Collected data
========================

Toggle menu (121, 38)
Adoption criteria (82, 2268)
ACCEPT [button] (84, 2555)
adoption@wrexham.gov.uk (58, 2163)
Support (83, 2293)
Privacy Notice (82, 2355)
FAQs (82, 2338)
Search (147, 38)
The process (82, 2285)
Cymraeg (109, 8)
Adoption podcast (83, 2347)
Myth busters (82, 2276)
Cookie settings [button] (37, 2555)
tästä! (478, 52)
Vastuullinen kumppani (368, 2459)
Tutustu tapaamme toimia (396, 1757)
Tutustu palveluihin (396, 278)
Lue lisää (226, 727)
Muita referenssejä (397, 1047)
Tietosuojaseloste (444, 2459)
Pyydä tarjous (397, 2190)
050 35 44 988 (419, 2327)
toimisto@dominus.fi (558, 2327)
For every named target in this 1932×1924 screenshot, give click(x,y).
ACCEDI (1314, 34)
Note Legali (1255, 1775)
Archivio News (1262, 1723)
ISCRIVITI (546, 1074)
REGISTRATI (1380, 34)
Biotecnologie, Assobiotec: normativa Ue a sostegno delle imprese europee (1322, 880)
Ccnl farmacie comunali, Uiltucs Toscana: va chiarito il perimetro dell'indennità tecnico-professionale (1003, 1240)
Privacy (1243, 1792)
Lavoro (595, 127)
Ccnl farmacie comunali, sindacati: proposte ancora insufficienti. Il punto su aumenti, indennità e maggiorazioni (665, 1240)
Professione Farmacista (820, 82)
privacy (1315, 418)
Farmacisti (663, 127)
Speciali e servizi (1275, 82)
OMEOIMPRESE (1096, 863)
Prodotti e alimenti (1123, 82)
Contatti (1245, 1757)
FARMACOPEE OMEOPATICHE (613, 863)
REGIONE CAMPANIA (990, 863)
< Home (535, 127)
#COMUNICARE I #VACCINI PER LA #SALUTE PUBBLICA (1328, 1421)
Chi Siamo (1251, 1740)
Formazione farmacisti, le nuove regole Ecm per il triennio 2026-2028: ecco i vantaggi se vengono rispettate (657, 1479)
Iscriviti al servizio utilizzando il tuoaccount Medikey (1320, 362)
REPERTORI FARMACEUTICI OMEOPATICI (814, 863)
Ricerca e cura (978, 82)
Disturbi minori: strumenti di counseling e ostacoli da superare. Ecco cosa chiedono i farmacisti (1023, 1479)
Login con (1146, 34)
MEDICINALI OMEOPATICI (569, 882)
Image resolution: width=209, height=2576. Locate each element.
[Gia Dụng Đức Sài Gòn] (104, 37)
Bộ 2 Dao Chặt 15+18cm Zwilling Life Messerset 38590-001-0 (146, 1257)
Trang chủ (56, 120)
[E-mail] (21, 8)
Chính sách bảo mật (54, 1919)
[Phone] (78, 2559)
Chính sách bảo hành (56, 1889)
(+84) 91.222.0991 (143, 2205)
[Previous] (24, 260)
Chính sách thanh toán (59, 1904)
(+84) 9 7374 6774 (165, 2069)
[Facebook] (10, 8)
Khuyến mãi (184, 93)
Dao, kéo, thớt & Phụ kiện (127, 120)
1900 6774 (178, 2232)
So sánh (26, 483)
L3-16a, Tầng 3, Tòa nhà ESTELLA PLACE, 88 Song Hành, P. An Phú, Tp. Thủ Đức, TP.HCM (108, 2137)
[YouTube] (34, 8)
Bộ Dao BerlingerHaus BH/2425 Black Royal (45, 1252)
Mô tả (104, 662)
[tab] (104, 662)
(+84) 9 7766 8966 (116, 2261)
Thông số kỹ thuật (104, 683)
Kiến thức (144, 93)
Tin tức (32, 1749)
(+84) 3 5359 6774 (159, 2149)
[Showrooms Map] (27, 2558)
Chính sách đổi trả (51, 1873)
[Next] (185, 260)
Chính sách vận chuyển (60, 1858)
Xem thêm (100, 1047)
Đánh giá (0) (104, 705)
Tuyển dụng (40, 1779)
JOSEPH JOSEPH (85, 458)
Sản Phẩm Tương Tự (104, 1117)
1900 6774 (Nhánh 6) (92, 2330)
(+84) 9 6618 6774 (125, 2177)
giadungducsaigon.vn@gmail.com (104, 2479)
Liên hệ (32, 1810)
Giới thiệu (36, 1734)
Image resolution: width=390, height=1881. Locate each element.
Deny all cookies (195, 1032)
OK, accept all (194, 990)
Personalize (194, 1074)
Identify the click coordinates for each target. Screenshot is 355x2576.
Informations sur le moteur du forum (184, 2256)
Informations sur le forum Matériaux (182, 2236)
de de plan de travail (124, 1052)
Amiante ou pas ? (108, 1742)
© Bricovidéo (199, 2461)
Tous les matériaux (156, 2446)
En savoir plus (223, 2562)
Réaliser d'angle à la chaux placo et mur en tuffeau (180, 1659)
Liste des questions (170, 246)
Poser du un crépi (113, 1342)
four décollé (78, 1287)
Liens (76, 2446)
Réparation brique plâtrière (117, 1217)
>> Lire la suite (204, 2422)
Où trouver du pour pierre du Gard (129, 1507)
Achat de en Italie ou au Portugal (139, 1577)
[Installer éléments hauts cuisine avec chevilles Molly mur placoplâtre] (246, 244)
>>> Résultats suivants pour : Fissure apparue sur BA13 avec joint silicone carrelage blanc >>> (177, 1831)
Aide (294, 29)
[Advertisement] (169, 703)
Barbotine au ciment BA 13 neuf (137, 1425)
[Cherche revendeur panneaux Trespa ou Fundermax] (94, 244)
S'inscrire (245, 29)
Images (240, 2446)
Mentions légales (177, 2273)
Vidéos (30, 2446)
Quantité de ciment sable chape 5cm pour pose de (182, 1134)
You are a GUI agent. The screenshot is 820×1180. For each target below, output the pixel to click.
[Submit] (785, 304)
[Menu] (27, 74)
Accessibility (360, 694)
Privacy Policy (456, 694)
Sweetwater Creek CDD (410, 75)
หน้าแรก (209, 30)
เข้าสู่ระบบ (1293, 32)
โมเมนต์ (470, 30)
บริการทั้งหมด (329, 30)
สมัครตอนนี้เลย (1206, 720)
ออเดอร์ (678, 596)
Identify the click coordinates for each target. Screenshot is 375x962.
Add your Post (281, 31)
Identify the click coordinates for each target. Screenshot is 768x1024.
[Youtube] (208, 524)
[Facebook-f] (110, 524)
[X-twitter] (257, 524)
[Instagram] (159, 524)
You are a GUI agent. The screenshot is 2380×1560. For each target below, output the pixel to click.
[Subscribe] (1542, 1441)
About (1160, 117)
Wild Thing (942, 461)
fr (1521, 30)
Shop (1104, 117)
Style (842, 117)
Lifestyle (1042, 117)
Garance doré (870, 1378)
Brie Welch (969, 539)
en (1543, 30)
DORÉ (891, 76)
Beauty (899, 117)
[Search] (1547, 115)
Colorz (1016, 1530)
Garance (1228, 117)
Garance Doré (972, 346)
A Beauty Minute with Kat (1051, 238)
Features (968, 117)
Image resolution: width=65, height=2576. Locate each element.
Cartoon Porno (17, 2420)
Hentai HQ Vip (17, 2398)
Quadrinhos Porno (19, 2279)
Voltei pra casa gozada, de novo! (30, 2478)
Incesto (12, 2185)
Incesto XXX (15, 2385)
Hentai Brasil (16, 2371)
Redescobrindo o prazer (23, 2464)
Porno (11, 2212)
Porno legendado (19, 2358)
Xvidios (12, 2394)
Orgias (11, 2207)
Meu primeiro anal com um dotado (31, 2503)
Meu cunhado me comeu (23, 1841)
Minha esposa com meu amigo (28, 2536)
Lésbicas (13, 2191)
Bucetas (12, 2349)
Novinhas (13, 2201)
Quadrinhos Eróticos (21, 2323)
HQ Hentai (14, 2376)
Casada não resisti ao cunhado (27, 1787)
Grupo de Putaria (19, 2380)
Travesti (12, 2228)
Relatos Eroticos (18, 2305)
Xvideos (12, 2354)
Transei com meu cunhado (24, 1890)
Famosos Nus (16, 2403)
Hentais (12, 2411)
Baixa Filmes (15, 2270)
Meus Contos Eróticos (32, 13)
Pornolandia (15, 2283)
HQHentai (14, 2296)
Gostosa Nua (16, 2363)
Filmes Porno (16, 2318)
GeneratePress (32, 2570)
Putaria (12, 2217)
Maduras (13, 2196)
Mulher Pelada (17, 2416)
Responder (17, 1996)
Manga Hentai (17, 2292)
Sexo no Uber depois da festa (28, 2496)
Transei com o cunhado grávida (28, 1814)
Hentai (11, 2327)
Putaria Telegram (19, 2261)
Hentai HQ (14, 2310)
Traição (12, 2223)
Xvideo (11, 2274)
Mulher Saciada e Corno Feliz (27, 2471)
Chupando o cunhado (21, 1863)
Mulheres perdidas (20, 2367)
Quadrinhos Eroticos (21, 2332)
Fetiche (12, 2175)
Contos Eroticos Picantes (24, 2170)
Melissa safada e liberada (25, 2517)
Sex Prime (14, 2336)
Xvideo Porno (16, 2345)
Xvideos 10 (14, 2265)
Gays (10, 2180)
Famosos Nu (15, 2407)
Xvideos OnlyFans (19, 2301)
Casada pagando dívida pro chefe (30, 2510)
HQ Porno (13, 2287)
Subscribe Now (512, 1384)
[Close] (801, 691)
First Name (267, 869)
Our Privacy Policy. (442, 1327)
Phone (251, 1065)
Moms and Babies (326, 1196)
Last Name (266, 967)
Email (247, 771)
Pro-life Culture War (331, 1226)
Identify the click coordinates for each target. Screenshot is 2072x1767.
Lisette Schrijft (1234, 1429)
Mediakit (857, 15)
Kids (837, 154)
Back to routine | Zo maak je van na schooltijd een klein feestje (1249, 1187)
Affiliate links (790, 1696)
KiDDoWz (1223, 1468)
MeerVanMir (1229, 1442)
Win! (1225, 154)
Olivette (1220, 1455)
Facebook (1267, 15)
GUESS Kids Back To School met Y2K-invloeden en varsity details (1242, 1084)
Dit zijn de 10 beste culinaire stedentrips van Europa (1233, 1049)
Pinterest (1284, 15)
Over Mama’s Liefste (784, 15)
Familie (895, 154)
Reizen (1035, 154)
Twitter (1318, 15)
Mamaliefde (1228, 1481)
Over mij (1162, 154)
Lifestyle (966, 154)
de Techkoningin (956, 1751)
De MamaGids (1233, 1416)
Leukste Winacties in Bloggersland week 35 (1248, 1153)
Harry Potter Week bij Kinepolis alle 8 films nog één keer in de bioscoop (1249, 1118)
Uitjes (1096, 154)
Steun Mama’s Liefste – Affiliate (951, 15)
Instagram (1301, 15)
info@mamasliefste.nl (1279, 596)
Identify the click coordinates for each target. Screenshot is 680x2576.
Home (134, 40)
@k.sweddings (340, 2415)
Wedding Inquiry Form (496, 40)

========================

Exercise instructions | Track down all lines above with the string "cunhado" and copy them.

Written solution |
Meu cunhado me comeu (23, 1841)
Casada não resisti ao cunhado (27, 1787)
Transei com meu cunhado (24, 1890)
Transei com o cunhado grávida (28, 1814)
Chupando o cunhado (21, 1863)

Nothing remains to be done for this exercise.